**Selected passage**
━━━━

Patient Acknowledgements
Signing this section is required of all patients before services are
performed
NOTICE OF PRIVACY PRACTICES
The full Notices of Privacy Practices of Budaful Eyes, P.A. is
available by request
from our check-in desk.
I understand that, under the Health Insurance Portability & Accountability Act of 1996
(HIPAA), I have certain rights to privacy regarding my protected health information. I
understand that this information can and will be used to:
- Conduct, plan, and direct my treatment and follow-up among the multiple healthcare providers
who may be involved in that treatment directly or indirectly.
- Obtain payment from third-party payers.
- Conduct normal healthcare operations such as quality assessments and physician
certifications.
I have read and understood the Notice of Privacy Practices of Budaful Eyes, P.A. I understand that I
may request in writing how my private information is used or disclosed to carry
out treatment, payment, or healthcare operations. I also understand that you are not required to
agree to my requested restrictions, but if you do agree then you are bound to abide by such
restrictions.
Signature(Please type):
Date:
FINANCIAL ACKNOWLEDGMENT
- I understand that payment for services is due in full at the time services are rendered.
For patients using insurance:
- I understand that vision plans only provide coverage for routine eye examinations and
discounts on glasses and contacts. I also understand that vision plans do not cover for any
medical eye problems that I am having.
- I understand that my medical insurance will be billed today if I am having any medical eye
problem as determined by the doctor, and that I am responsible for any and all deductibles,
copayments, and coinsurance amounts under the terms of my medical plan.

━━━━

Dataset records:
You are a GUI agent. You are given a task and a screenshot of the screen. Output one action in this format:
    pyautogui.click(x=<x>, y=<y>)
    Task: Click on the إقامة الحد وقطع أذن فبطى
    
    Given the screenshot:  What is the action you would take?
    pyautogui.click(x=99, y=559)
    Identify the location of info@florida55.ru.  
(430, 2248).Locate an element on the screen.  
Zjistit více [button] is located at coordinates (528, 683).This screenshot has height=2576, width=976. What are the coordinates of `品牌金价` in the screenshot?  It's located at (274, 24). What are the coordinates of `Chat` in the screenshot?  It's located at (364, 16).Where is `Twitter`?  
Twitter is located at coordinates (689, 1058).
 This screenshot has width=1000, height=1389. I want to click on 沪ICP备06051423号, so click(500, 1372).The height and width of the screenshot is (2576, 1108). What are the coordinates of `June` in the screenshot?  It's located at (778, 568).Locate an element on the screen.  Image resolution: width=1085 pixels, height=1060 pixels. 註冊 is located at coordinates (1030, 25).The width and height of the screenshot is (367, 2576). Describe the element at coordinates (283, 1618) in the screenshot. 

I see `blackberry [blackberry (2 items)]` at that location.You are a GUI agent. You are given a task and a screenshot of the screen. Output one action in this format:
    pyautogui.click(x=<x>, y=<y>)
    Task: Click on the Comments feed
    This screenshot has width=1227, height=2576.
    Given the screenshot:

━━━━

**Brief**
According to the patient acknowledgements form, when is payment for services due?

**Answer**
Payment is due in full at the time services are rendered.